A few weekends ago, I woke up to my cell phone buzzing, sliding off my pillow. I didn’t recognize the number and—being as unfortunately early as it was—I didn’t want to pick up, but I knew I had to.
It was the mother of my brother’s cell mate. The families of the incarcerated have to be prepared to receive and transmit messages to, from, and for one another, even if you have never met. Phone time is scarce. Any channel going out—a lifeline, really—might end up being so for more than one person. She explained to me quickly how she got my number, an informal credential we all use, and proceeded expectantly to what she had called about.
The mother, we’ll call her Gina, gave me a list of items—snack food mainly, and some toiletries—the inmates in and around my brother’s cell wanted for their hall. Although I had never spoken to Gina, this was not the first request like that I have received.
My brother is more fortunate than some because our family can financially absorb the cost of expensive phone calls. Hundreds of dollars a year go to talking to him because we can, and since we can, we always do. To receive a call at a cell phone, most family members have to register or even purchase a plan with a private company contracted to a state bureau of prisons. While calling to a landline might be slightly less expensive, it is still prohibitive, especially in an age when more people are choosing to forego having a landline altogether.

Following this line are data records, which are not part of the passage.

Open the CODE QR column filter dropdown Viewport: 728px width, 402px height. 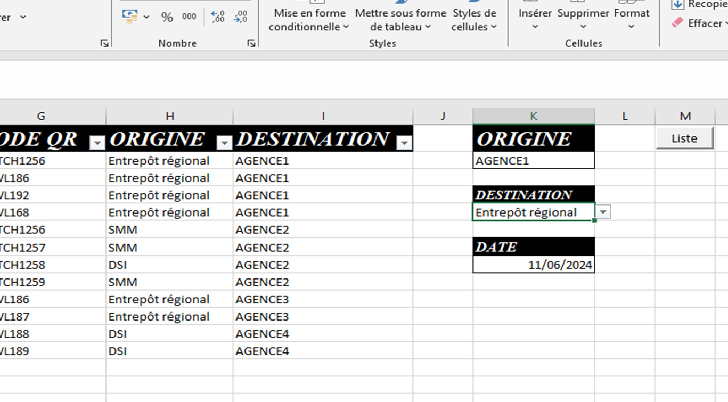point(97,142)
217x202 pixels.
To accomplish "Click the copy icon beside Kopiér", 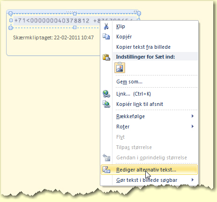I will [106, 37].
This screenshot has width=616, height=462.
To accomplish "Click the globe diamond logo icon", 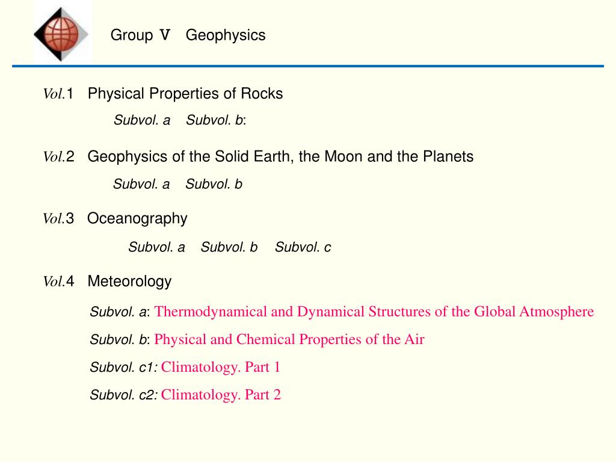I will 62,34.
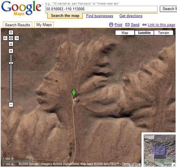
Task: Pan the map down with the arrow button
Action: [x=11, y=44]
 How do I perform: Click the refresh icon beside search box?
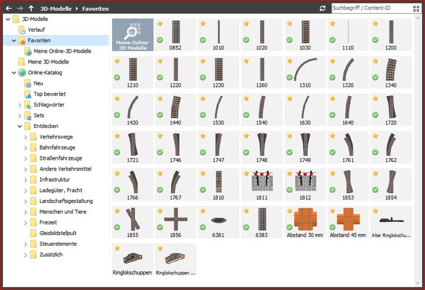(323, 8)
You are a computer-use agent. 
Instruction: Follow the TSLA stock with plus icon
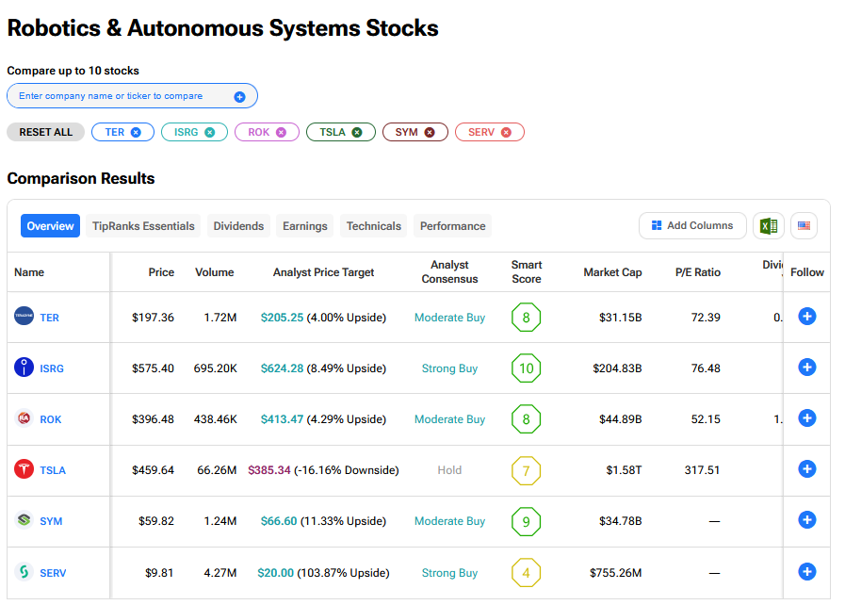[806, 469]
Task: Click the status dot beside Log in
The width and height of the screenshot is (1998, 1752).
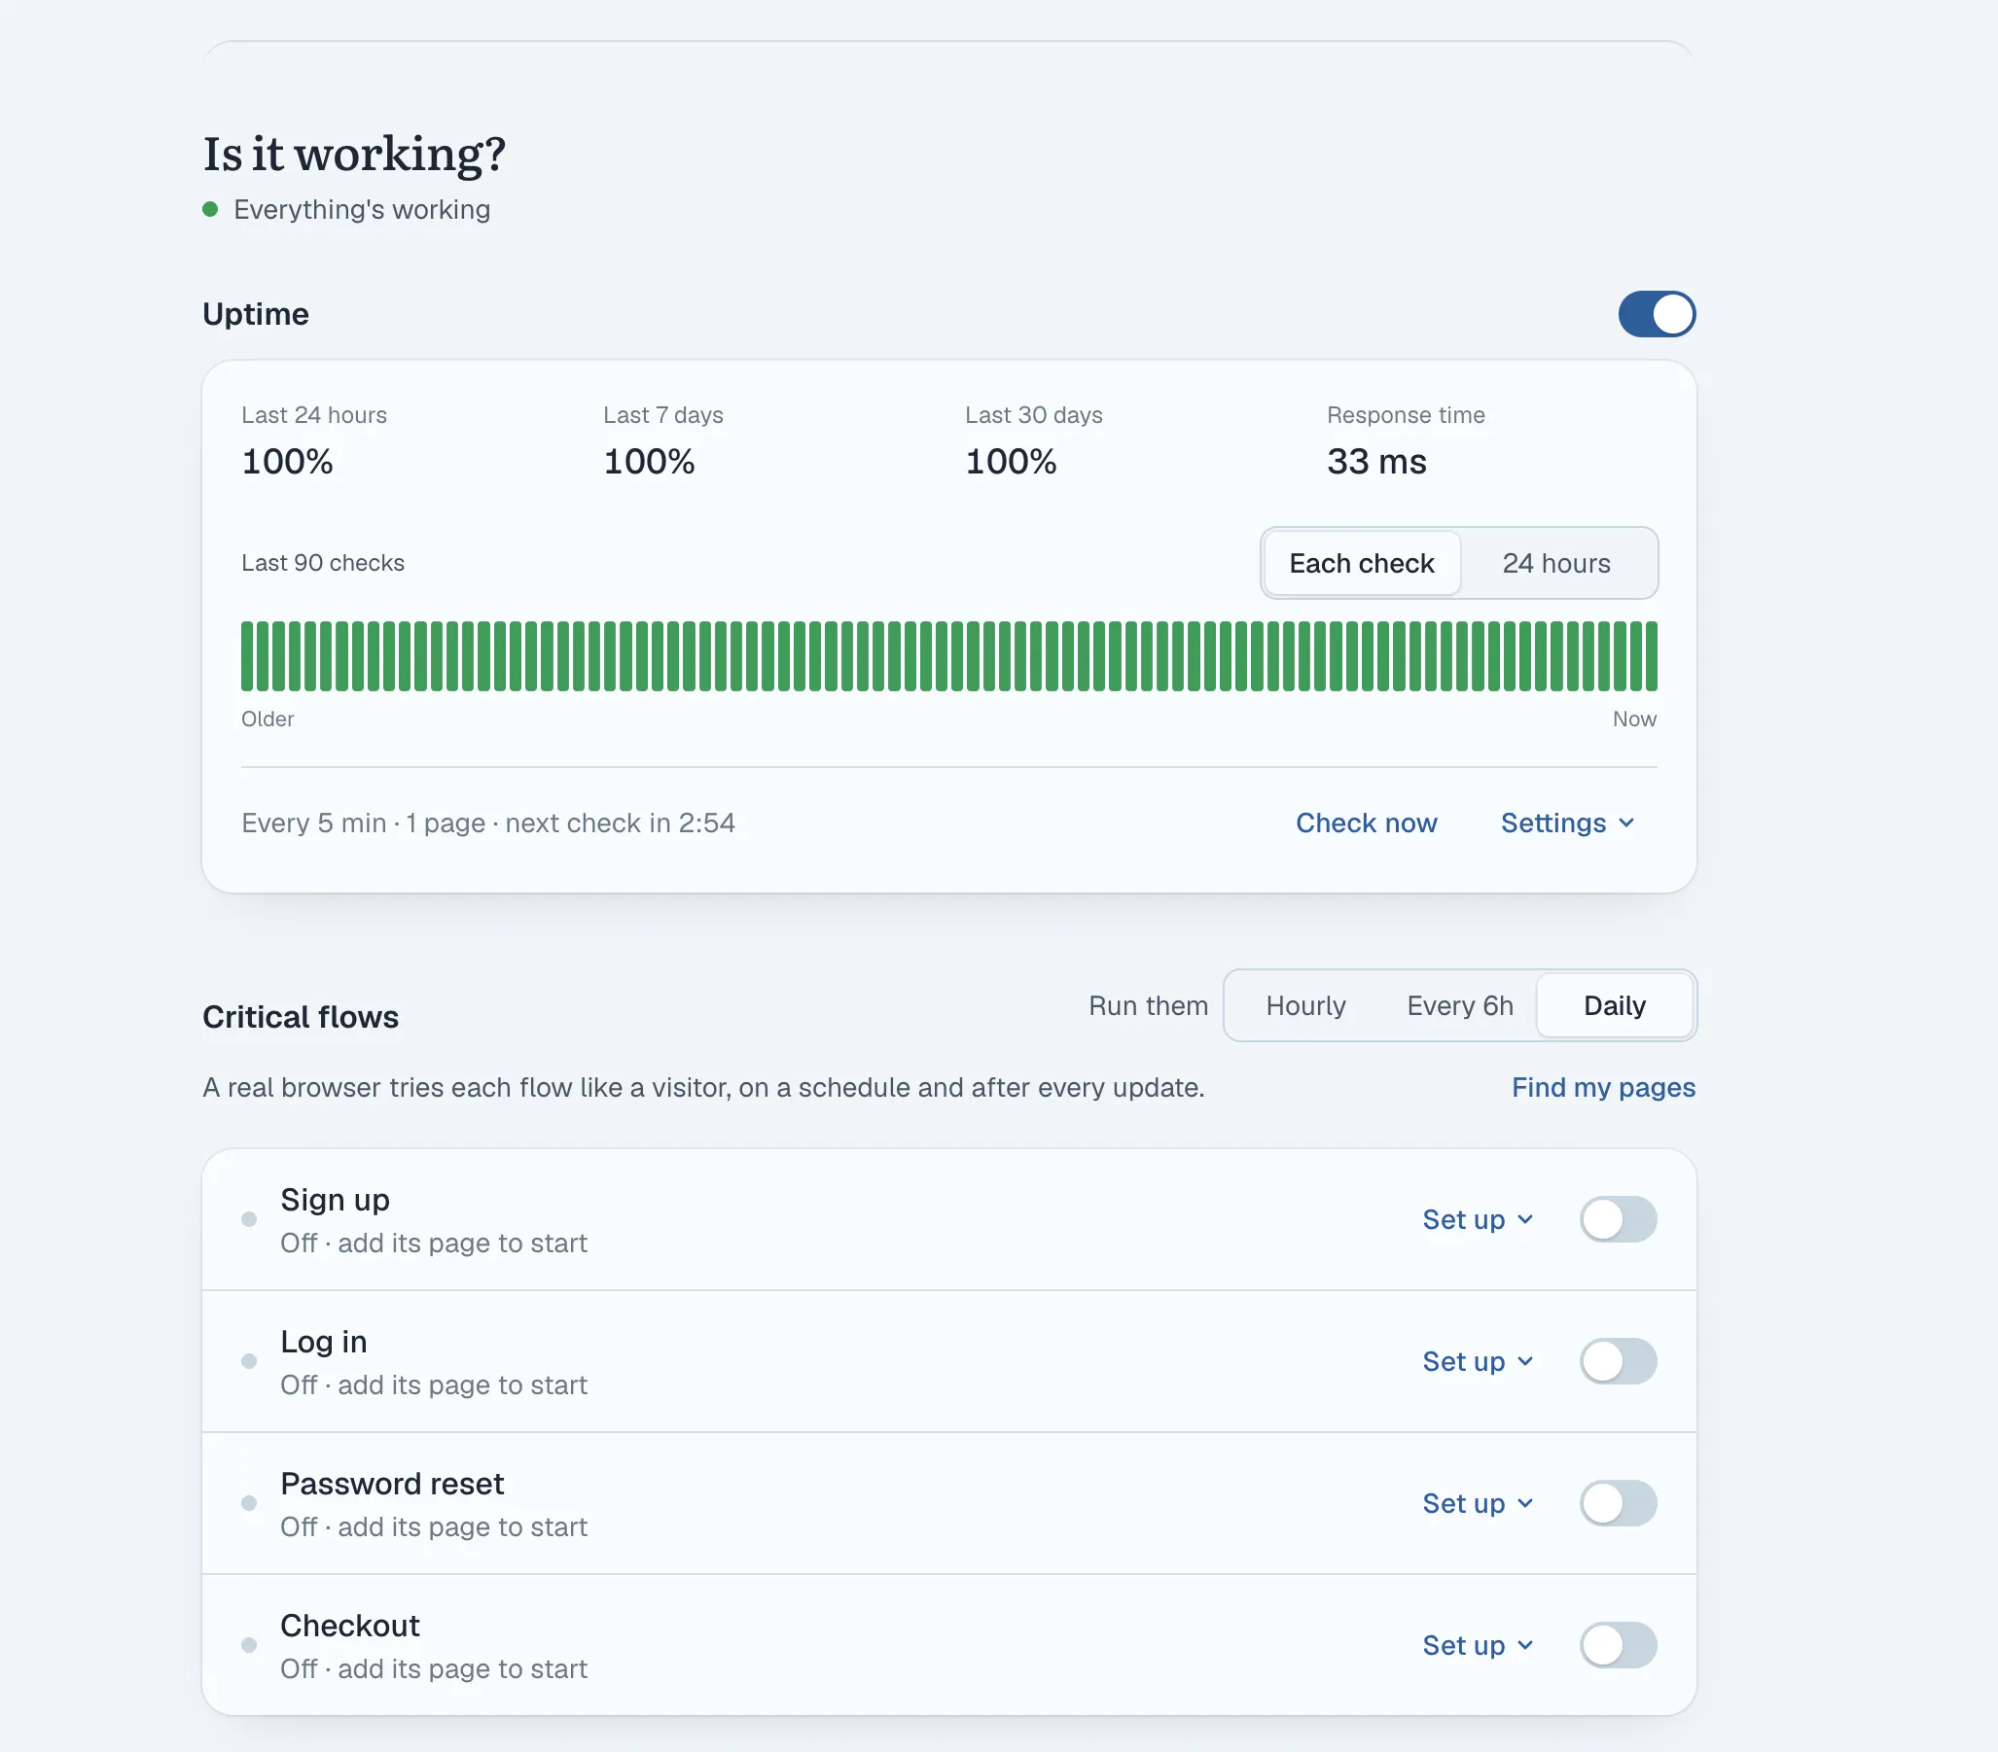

To fight this, Color of Change has launched a petition aimed at the Federal Communications Commission to fight this egregious and downright cruel price gouging. “The phone service providers awarded monopoly contracts by prison operators have a captive audience in the millions of American families with incarcerated loved ones,” the petition reads, “and that captive audience is subjected to indefensible price gouging for basic communication.”
In 2001, Martha Wright, the grandmother of an incarcerated man, argued that the price gouging engaged in by prison phone companies resulted in a violation of her constitutional rights. According to the Center for Constitutional Rights, who represented Wright, the plaintiffs argued that “their rights to foster and maintain family relations under the First and Fourteenth Amendments, their rights to due process and equal protection of law under the Fifth and Fourteenth Amendments, and their right to unimpaired freedom of contract under Article 1, Section 10, were all being violated. The plaintiffs also alleged that the agreements violated the Sherman Anti-Trust Act, 15 U.S.C. Sections 1 et seq., the Communications Act, 47 U.S.C. Sections 151 et seq., and other laws of the District of Columbia.”
The private prison industry, driven by profit, might be the least visible component of the machinery of institutional racism, despite being one of the most pervasive. The effect of the private prison industry on immigration law (see this 2010 NPR article on the role of Corrections Corporation of America (CCA) on Arizona’s SB 1070), while left largely out of the current policy discussion around immigration reform, has held as a steady undercurrent, largely because it is impossible to ignore. CCA was also the defendant in the initial case brought forth by Martha Wright.
Aside from the contracts corporations like CCA or GEO Group Inc. receive from states for the operation of their prisons, they stand to profit from work contracts, treating prisoners as a captive labor force:
“Federal Prison Industries, also known as Unicor, does not have to worry much about its overhead. It uses prisoners for labor, paying them 23 cents to $1.15 an hour. Although the company is not allowed to sell to the private sector, the law generally requires federal agencies to buy its products, even if they are not the cheapest.”
Not to mention the captive consumer base they have. When I order something for my brother, I’m ordering it from a company that has a contract with the prison to sell food to the prisoners, or rather, their family whom are emotionally held hostage. Phone operating contracts work similarly. Even as alternatives to incarceration, such as anklets, are explored, private prison corporations stand to profit from producing and operating those other monitoring technologies.
The problems with private prisons are vast, and we need policy changes both in sentencing and for the system itself. But something big we can do now is make it easier for those inside to speak to their legal counsel and loved ones. Sign the petition.